EXERCISE OBJECTIVE - Pick out every line of the items that contains the string "pyautogui", and copy each such line.

DATASET ROWS -

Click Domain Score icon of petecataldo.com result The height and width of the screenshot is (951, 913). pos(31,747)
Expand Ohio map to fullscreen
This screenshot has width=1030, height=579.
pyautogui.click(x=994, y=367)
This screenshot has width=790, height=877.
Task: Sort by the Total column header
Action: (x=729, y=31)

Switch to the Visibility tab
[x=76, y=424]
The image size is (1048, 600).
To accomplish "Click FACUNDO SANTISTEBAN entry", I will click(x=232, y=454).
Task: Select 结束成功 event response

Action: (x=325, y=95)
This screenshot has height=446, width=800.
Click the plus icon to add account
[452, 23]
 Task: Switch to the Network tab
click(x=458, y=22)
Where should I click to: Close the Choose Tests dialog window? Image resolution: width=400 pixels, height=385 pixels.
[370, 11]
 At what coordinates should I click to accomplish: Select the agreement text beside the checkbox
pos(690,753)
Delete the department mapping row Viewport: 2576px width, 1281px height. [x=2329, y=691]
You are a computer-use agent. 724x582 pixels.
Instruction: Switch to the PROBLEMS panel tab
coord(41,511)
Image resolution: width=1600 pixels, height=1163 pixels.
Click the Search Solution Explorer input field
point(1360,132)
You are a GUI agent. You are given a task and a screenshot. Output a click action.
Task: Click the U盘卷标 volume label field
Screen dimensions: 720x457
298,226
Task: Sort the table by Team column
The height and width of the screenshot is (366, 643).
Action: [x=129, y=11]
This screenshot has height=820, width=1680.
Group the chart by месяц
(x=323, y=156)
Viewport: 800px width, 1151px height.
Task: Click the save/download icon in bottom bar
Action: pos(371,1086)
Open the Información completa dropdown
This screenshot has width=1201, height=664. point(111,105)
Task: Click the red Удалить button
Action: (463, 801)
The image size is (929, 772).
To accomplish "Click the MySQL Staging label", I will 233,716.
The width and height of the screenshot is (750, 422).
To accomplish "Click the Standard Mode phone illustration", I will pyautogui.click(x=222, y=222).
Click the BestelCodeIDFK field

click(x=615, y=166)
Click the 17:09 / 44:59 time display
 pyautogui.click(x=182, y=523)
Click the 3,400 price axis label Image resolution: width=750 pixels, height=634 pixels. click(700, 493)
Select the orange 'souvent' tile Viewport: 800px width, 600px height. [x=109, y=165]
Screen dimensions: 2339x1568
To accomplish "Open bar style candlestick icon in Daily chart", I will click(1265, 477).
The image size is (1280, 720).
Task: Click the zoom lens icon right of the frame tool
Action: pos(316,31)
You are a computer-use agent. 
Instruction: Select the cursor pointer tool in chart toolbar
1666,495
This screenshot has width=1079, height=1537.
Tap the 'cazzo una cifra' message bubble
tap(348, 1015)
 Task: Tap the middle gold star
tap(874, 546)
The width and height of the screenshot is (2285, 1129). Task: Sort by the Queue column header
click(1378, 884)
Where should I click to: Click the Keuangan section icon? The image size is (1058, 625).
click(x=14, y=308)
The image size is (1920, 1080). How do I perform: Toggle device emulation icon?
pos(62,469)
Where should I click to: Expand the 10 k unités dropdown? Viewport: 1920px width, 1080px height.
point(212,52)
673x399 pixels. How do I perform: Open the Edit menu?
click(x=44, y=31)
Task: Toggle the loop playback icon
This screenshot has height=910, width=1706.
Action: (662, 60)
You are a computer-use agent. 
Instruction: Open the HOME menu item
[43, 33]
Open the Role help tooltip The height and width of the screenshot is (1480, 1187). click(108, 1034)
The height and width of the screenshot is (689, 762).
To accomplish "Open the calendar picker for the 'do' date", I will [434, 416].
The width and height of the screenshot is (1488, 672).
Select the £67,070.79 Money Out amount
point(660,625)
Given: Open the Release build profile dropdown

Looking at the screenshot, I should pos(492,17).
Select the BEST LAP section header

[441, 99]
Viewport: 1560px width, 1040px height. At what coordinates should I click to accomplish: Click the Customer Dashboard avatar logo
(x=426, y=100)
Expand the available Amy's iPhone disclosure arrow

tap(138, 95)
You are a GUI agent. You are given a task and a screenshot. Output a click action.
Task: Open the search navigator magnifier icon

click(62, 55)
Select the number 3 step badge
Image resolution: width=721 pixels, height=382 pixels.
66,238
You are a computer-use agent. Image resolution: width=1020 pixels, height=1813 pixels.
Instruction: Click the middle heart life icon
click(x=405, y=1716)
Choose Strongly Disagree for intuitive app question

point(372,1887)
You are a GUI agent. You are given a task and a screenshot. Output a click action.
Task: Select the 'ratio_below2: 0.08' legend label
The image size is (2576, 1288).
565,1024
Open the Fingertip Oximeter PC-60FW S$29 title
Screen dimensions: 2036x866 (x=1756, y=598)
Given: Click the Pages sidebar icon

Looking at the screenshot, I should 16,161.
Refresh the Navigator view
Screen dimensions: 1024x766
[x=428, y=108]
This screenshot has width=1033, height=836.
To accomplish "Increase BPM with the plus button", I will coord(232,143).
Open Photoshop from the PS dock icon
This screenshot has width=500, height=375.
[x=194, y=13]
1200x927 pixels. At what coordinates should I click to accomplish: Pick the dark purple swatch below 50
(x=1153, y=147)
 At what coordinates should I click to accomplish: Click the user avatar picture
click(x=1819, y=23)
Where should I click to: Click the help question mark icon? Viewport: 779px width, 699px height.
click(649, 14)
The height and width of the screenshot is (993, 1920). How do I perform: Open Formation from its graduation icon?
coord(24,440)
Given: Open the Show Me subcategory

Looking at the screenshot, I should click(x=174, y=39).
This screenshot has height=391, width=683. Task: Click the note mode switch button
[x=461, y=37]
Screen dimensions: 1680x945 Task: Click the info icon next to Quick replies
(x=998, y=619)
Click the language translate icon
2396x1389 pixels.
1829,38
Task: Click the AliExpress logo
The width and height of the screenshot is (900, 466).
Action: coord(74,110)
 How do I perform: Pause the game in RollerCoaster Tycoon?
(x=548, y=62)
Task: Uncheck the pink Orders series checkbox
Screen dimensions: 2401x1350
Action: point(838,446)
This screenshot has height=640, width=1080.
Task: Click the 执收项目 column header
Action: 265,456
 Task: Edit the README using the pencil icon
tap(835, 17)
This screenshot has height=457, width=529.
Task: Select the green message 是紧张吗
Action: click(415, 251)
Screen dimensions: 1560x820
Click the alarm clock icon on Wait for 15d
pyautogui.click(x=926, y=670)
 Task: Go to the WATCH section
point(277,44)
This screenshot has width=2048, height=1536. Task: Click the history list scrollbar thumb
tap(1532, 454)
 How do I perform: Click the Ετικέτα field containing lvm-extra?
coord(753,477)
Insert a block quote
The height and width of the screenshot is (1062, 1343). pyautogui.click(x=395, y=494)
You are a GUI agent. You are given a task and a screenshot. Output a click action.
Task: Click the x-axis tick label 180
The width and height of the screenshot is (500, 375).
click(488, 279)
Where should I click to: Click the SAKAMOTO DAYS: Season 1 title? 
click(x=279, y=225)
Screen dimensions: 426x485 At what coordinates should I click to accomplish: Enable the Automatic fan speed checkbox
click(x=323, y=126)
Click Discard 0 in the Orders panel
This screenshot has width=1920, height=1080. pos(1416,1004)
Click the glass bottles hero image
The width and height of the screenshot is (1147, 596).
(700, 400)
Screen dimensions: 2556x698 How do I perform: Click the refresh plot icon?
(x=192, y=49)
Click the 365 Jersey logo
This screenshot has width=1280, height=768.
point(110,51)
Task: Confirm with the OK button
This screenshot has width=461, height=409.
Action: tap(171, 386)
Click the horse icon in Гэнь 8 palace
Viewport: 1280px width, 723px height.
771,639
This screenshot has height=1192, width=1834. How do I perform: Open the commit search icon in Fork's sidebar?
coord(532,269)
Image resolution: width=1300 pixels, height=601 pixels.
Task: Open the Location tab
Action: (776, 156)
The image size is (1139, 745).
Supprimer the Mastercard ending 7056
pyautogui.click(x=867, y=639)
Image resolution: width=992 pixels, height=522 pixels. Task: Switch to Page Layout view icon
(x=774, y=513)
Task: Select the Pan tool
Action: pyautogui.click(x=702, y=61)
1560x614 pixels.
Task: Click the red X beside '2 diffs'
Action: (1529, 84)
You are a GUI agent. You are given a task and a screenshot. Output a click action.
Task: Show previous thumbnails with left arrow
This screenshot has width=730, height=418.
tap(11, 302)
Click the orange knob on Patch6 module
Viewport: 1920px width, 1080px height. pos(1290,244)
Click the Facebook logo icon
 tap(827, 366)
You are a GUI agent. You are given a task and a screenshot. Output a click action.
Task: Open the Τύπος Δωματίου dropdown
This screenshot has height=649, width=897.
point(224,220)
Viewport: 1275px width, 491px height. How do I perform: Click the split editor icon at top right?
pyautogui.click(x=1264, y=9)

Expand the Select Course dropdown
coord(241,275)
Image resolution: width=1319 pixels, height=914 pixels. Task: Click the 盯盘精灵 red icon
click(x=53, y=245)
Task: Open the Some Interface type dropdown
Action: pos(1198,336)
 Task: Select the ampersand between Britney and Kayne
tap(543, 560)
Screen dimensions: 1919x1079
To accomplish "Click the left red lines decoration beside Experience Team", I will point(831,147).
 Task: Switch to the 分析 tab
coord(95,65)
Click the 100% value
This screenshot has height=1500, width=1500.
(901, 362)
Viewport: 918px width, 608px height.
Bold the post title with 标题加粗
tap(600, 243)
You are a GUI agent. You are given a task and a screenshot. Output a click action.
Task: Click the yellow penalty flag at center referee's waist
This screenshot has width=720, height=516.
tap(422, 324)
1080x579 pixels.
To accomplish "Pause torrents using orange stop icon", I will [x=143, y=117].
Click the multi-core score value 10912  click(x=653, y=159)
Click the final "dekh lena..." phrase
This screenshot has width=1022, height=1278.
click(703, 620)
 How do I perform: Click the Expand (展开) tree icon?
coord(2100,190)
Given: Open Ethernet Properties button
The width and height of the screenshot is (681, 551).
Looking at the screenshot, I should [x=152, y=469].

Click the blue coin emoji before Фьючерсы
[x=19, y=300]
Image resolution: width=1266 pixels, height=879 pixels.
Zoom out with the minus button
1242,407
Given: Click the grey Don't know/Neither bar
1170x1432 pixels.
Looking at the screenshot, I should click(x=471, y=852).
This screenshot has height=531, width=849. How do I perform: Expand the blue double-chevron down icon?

EXERCISE ANSWER -
pyautogui.click(x=994, y=367)
To accomplish "Click the Standard Mode phone illustration", I will pyautogui.click(x=222, y=222).
 pyautogui.click(x=182, y=523)
pyautogui.click(x=926, y=670)
The height and width of the screenshot is (1062, 1343). pyautogui.click(x=395, y=494)
pyautogui.click(x=867, y=639)
Action: pyautogui.click(x=702, y=61)
pyautogui.click(x=1264, y=9)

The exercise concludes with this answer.